007 Livre
Charles Baudelaire
Les Fleurs du Mal
1868
SPLEEN ET IDÉAL
XV

DON JUAN AUX ENFERS

Quand don Juan descendit vers l’onde souterraine
Et lorsqu’il eut donné son obole à Charon,
Un sombre mendiant, l’œil fier comme Antisthène,
D’un bras vengeur et fort saisit chaque aviron.

Montrant leurs seins pendants et leurs robes ouvertes,
Des femmes se tordaient sous le noir firmament,
Et, comme un grand troupeau de victimes offertes,
Derrière lui traînaient un long mugissement.

Sganarelle en riant lui réclamait ses gages,
Tandis que don Luis avec un doigt tremblant
Montrait à tous les morts errant sur les rivages
Le fils audacieux qui railla son front blanc.

Frissonnant sous son deuil, la chaste et maigre Elvire,
Près de l’époux perfide et qui fut son amant,
Semblait lui réclamer un suprême sourire
Où brillât la douceur de son premier serment.

Tout droit dans son armure, un grand homme de pierre
Se tenait à la barre et coupait le flot noir ;
Mais le calme héros, courbé sur sa rapière,
Regardait le sillage et ne daignait rien voir.
 
Don Juan aux enfers

Quand Don Juan descendit vers l’onde souterraine
Et lorsqu’il eut donné son obole à Charon,
Un sombre mendiant, l’oeil fier comme Antisthène,
D’un bras vengeur et fort saisit chaque aviron.

Montrant leurs seins pendants et leurs robes ouvertes,
Des femmes se tordaient sous le noir firmament,
Et, comme un grand troupeau de victimes offertes,
Derrière lui traînaient un long mugissement.

Sganarelle en riant lui réclamait ses gages,
Tandis que Don Luis avec un doigt tremblant
Montrait à tous les morts errant sur les rivages
Le fils audacieux qui railla son front blanc.

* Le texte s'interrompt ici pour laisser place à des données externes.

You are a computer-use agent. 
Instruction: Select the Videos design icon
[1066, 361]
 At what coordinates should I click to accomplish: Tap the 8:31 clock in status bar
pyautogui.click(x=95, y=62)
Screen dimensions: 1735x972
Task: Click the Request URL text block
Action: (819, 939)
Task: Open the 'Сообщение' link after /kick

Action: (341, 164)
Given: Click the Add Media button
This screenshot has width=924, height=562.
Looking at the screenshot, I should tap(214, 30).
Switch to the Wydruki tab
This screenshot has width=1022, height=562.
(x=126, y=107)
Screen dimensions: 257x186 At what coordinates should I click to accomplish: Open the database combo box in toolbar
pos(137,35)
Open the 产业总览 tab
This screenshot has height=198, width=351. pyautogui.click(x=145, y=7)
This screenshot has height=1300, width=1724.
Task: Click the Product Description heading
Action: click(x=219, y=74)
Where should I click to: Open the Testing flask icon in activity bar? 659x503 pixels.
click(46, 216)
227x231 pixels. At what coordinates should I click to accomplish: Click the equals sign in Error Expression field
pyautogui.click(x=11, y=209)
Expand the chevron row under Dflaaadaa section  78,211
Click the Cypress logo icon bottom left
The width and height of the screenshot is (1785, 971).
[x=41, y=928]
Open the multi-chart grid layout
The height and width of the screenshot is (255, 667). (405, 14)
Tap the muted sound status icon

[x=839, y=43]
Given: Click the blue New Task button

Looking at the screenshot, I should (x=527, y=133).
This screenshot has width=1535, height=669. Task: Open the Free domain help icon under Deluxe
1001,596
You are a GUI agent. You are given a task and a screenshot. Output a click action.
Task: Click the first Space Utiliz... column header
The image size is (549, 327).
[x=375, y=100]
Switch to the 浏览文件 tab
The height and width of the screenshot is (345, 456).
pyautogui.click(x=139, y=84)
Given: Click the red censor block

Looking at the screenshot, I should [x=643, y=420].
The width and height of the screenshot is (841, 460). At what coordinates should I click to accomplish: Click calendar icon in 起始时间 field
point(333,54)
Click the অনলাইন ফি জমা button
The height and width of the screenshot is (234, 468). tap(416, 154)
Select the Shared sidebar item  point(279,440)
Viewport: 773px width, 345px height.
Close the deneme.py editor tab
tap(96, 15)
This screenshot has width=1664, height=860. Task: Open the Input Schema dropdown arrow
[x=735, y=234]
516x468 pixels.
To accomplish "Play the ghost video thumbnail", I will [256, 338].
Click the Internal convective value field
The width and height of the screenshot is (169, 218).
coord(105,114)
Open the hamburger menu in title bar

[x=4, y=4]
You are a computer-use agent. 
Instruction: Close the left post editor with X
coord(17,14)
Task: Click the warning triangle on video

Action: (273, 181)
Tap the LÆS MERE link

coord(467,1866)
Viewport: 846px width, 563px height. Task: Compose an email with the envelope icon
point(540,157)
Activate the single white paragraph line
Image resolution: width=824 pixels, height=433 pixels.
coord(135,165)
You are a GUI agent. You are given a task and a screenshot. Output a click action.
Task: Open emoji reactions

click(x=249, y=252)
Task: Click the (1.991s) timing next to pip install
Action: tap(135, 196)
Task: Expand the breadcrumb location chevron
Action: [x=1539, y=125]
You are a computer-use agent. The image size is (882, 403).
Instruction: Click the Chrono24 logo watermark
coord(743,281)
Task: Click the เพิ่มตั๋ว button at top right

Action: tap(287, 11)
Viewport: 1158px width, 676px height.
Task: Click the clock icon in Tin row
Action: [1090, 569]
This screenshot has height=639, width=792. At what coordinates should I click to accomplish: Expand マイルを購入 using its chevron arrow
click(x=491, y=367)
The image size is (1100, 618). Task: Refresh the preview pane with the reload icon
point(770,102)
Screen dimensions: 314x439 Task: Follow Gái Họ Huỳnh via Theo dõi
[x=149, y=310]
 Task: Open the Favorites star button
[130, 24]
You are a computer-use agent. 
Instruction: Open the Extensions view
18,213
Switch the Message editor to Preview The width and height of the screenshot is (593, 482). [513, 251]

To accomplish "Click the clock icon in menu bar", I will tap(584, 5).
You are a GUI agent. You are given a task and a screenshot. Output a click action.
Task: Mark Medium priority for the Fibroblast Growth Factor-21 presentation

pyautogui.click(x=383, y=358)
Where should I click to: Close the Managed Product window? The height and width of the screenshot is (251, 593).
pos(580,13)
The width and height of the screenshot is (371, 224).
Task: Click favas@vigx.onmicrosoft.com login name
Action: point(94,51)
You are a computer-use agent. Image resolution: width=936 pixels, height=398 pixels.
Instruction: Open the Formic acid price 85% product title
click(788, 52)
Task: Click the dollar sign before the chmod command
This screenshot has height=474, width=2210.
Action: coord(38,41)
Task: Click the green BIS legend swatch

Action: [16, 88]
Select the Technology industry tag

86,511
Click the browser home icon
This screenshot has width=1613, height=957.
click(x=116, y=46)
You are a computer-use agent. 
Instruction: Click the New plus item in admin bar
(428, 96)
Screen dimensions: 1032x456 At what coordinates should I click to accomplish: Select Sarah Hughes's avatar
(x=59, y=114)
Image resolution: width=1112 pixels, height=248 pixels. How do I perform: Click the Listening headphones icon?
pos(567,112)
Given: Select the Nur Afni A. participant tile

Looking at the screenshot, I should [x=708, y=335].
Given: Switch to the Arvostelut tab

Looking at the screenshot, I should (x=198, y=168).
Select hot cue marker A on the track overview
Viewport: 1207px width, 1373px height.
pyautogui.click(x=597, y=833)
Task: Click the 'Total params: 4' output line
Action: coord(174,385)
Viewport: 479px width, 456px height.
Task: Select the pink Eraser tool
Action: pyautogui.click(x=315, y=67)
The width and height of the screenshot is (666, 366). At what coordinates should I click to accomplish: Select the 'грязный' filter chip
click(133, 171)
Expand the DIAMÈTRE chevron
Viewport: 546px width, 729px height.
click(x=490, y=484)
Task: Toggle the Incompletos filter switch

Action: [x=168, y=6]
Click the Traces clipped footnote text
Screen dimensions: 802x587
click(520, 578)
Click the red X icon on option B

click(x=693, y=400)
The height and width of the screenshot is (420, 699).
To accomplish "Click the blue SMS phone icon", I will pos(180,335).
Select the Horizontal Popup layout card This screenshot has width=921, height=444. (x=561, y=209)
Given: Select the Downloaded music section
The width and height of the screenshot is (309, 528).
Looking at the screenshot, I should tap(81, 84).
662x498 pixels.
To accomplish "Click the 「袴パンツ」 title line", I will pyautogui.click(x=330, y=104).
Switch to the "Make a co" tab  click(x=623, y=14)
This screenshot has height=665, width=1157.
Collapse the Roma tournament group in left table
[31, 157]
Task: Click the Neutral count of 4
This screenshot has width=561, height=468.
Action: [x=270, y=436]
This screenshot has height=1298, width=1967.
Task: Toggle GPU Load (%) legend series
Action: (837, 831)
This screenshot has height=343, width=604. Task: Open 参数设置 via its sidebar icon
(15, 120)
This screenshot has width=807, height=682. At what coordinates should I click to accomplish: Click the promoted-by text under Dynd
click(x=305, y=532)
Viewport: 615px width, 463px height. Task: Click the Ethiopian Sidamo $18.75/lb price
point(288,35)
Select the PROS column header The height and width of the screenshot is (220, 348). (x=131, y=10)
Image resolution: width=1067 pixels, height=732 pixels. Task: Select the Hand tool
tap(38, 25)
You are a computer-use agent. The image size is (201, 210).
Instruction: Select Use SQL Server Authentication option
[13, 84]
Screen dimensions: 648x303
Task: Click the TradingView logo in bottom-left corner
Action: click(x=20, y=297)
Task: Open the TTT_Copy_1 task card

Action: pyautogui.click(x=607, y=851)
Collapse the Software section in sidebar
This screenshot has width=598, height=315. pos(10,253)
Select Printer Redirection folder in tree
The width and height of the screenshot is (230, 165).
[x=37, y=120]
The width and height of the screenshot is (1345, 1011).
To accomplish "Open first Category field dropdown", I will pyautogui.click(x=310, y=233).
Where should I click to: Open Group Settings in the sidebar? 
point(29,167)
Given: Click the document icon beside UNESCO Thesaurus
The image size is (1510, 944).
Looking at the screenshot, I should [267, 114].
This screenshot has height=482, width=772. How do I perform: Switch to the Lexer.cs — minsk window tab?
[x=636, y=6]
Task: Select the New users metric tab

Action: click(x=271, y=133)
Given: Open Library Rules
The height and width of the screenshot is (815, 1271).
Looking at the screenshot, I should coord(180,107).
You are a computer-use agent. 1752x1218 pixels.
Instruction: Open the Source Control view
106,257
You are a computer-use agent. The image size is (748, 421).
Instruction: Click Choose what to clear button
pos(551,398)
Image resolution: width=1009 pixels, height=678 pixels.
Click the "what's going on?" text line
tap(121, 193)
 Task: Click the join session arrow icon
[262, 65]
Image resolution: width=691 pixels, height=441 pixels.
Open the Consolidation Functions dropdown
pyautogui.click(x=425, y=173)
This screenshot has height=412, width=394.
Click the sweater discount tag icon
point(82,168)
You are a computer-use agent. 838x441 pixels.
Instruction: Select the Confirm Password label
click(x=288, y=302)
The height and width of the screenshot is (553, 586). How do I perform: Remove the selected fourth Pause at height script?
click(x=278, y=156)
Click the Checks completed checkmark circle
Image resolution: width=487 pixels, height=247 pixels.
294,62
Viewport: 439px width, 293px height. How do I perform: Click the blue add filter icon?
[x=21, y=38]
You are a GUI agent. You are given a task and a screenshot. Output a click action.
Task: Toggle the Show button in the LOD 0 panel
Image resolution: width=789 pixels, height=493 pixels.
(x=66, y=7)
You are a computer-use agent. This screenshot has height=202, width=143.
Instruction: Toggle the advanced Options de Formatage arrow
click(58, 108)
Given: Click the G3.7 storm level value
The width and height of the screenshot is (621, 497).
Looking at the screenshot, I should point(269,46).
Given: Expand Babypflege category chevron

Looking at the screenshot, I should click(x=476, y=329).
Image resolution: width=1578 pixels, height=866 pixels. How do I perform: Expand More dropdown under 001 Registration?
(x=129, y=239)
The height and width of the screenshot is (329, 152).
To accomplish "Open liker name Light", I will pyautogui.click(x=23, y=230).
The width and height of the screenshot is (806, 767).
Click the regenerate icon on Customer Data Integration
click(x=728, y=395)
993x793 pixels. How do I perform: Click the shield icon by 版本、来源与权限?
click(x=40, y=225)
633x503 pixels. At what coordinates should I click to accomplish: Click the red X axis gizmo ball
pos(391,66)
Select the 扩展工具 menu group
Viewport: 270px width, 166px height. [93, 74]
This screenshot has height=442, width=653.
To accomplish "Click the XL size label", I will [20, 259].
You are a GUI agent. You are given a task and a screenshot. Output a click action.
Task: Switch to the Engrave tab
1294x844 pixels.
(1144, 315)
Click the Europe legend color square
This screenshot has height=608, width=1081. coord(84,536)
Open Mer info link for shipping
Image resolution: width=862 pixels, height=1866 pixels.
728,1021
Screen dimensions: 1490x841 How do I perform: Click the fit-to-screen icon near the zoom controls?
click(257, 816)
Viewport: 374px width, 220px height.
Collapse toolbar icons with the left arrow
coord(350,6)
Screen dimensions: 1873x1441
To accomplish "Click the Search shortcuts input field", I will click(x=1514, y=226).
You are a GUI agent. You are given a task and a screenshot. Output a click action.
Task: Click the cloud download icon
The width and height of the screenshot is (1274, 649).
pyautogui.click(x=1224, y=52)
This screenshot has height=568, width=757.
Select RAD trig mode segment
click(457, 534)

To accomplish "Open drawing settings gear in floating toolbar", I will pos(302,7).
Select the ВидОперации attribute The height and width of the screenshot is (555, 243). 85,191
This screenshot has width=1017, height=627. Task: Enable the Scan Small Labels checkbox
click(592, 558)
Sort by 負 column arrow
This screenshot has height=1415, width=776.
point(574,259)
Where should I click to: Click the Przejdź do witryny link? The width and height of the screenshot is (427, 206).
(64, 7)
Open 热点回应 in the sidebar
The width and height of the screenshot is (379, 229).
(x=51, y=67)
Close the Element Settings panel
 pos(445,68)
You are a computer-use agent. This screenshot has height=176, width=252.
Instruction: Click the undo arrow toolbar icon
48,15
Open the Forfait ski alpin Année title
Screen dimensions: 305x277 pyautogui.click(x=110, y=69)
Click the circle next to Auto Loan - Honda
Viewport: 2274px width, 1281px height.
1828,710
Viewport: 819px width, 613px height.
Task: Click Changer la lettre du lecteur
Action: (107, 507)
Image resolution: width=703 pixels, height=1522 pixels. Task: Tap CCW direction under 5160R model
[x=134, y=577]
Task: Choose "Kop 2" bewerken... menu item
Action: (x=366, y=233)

Frissonnant sous son deuil, la chaste et maigre Elvire,
Près de l’époux perfide et qui fut son amant,
Semblait lui réclamer un suprême sourire
Où brillât la douceur de son premier serment.

Tout droit dans son armure, un grand homme de pierre
Se tenait à la barre et coupait le flot noir ;
Mais le calme héros, courbé sur sa rapière,
Regardait le sillage et ne daignait rien voir.



Don Juan in Hades

When Don Juan descended to the underground sea,
And when he had given his obolus to Charon,
That gloomy mendicant, with Antisthenes’ proud look,
Seized the two oars with strong, revengeful hands.
Showing their pendent breasts and their unfastened gowns
Women writhed and twisted under the black heavens,
And like a great flock of sacrificial victims,
A continuous groan trailed along in the wake.
Sganarelle with a laugh was demanding his wage,
While Don Luis with a trembling finger
Was showing to the dead, wandering along the shores,
The impudent son who had mocked his white brow.
Shuddering in her grief, Elvira, chaste and thin,
Near her treacherous spouse who was once her lover,
Seemed to implore of him a final, parting smile
That would shine with the sweetness of his first promises.
Erect in his armor, a tall man carved from stone
Was standing at the helm and cutting the black flood ;
But the hero unmoved, leaning on his rapier,
Kept gazing at the wake and deigned not look aside.
– William Aggeler, 1954


Don Juan in Hell

When, having reached the subterranean wave,
Don Juan paid his passage from the shore,
Proud as Antisthenes, a surly knave
With vengeful arms laid hold of either oar.
With hanging breasts between their mantles showing
Sad women, writhing under the black sky,
Made, as they went, the sound of cattle lowing
As from a votive herd that’s led to die.
Sganarelle for his wages seemed to linger,
And laughed ; while to the dead assembled there,
Don Luis pointed out with trembling finger
The son who dared to flout his silver hair.
Chilled in her crepe, the chaste and thin Elvira,
Standing up close to her perfidious spouse,
Seemed to be pleading from her old admirer
For that which thrilled his first, unbroken vows.
A great stone man in armour leaped aboard ;
Seizing the helm, the coal-black wave he cleft.
But the calm hero, leaning on his sword,
Had eyes for nothing but the wake they left.